Outbound forces you to engage people who are going about their day with absolutely no intention of buying from you. If you get it right, you’re not waiting for demand. You’re creating it.

For scaling companies trying to break into new markets or compress sales cycles, outbound is usually the faster, more controllable lever. Inbound is great when it’s working. But you can’t optimise your way to pipeline that doesn’t exist yet.

The Foundations of Scalable Outbound

Before you send a single email or make a single call, four things need to exist:

A Tight ICP

Not a broad target market. A specific profile of the companies and buyers who are most likely to buy, get value quickly, and stick around. This should be built on actual win/loss data, not gut feel. If you haven’t revisited your ICP in the last six months, it’s probably wrong.
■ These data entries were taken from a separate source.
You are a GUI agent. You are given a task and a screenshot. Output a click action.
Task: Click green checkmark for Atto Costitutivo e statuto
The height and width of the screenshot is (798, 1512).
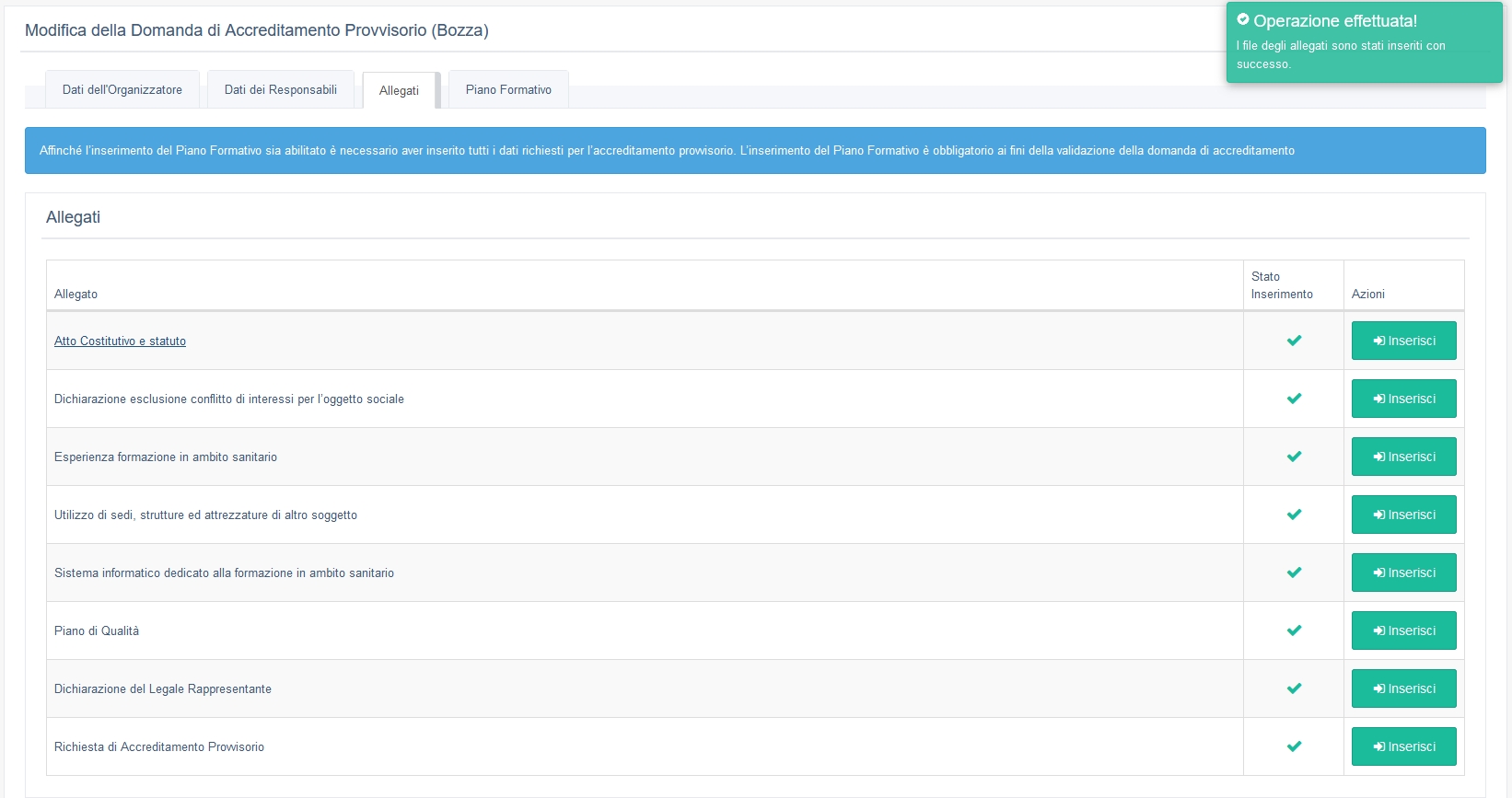pos(1294,341)
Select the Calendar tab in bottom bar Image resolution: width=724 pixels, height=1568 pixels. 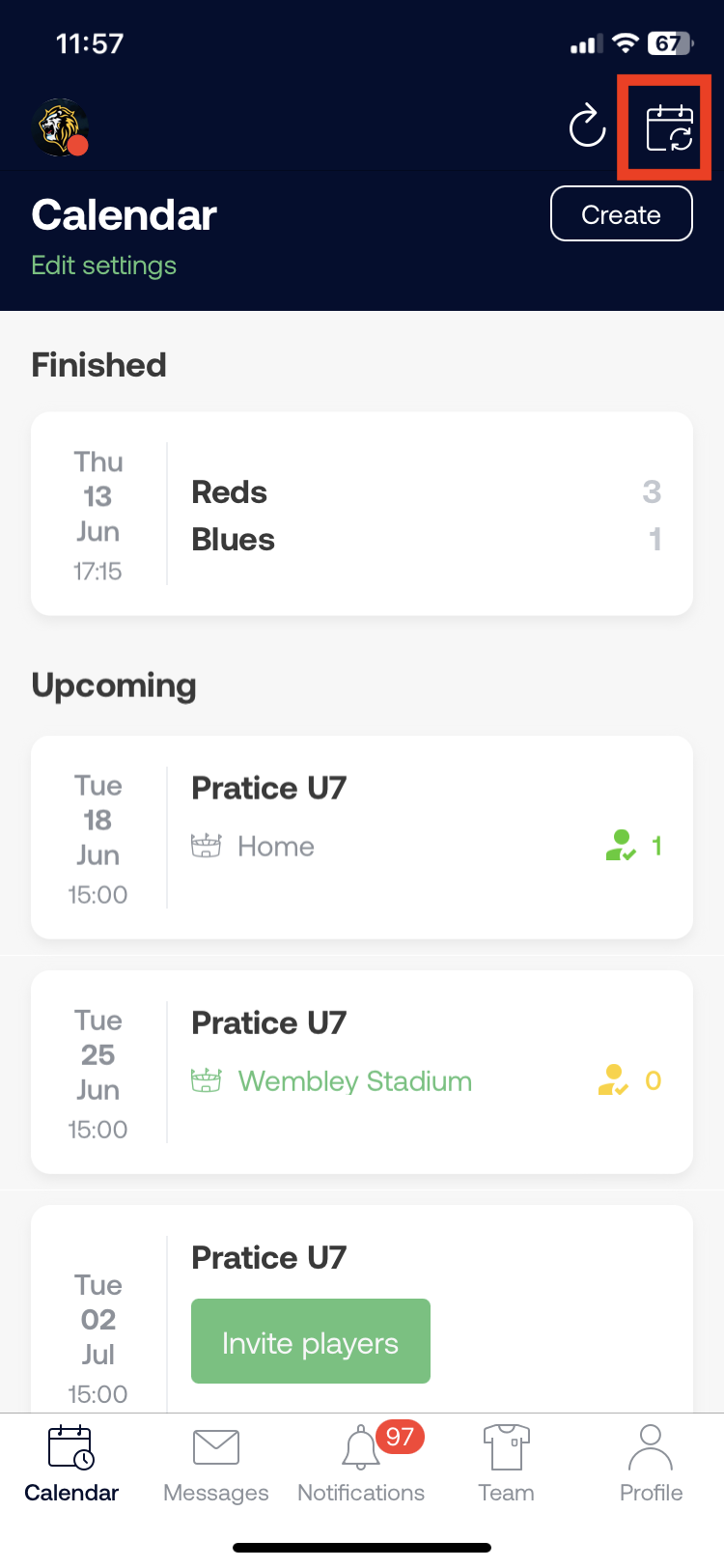[x=71, y=1464]
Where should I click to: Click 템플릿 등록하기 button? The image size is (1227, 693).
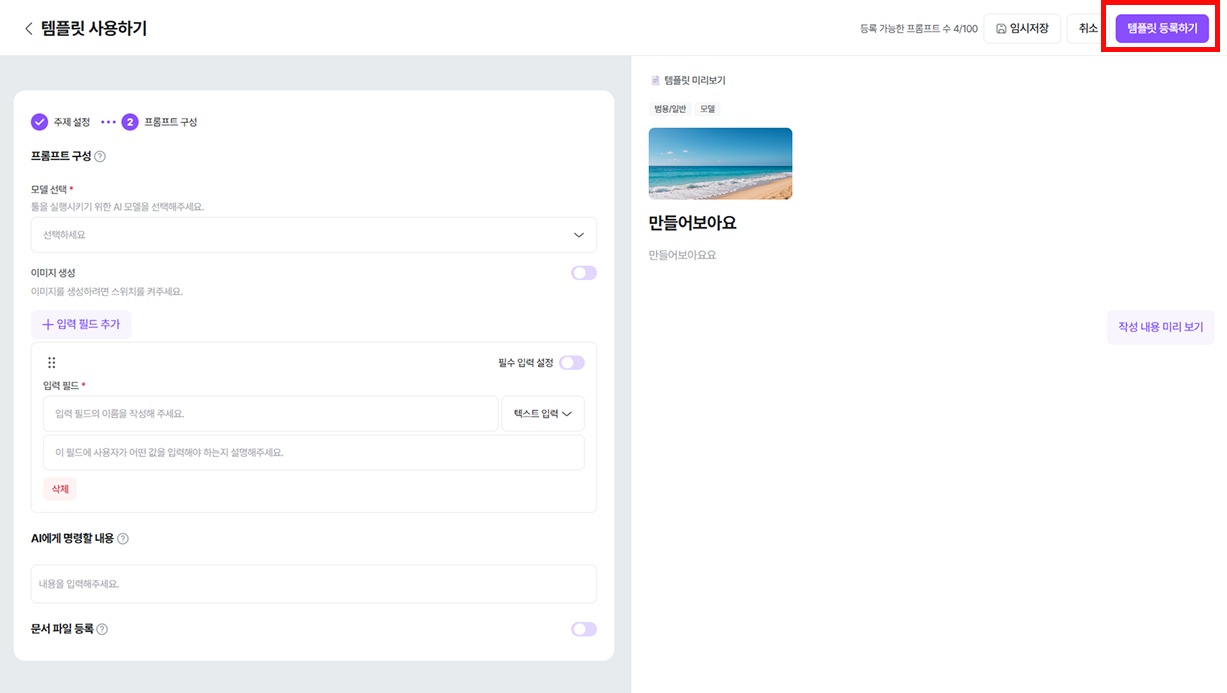1162,29
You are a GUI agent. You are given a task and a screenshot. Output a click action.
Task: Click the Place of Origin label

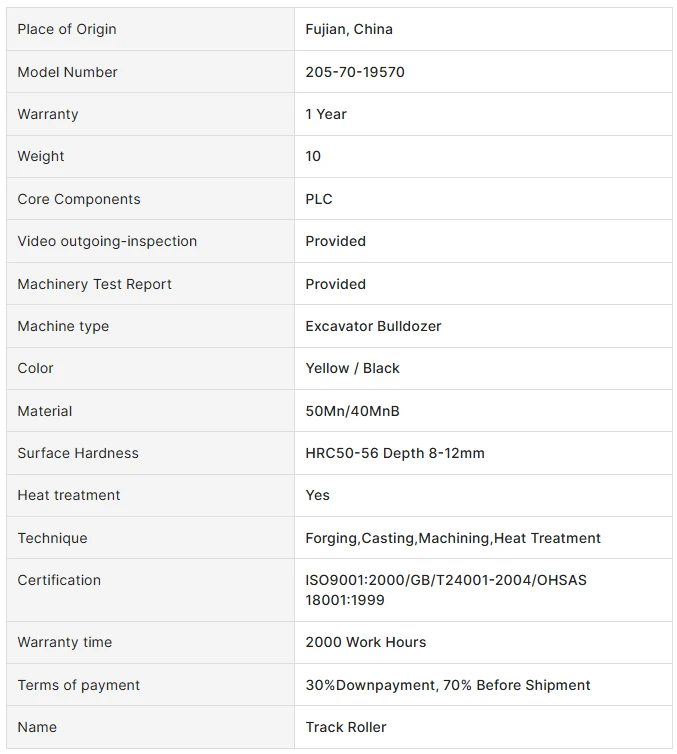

Messaging That Earns Attention

Not “we help companies like yours achieve X.” That’s wallpaper. Messaging that works is specific to the person, relevant to their current situation, and leads with something useful before it asks for anything.

Clear Team Roles

SDRs prospect and qualify. AEs close. If your SDRs are doing both, one of them is getting done badly. Every team we’ve worked with that split these roles properly saw immediate improvement in pipeline quality.

A Documented Process

Every lead should get the same experience regardless of who’s handling it. At Punch!, that means every prospect gets a LinkedIn connection, a discovery call, a Trumpet page (a personalised digital deal room with relevant case studies and materials), and a solutions meeting, whether it’s me running the process or one of the team. The point isn’t uniformity for its own sake. It’s that you can’t improve a process you haven’t written down.


Get any of these wrong and everything downstream breaks.

How to Avoid Early-Stage Outbound Failure

Most outbound failures aren’t dramatic. A step gets skipped here, a lead gets routed to the wrong person there. Six months later, you’re wondering why the pipeline looks the way it does.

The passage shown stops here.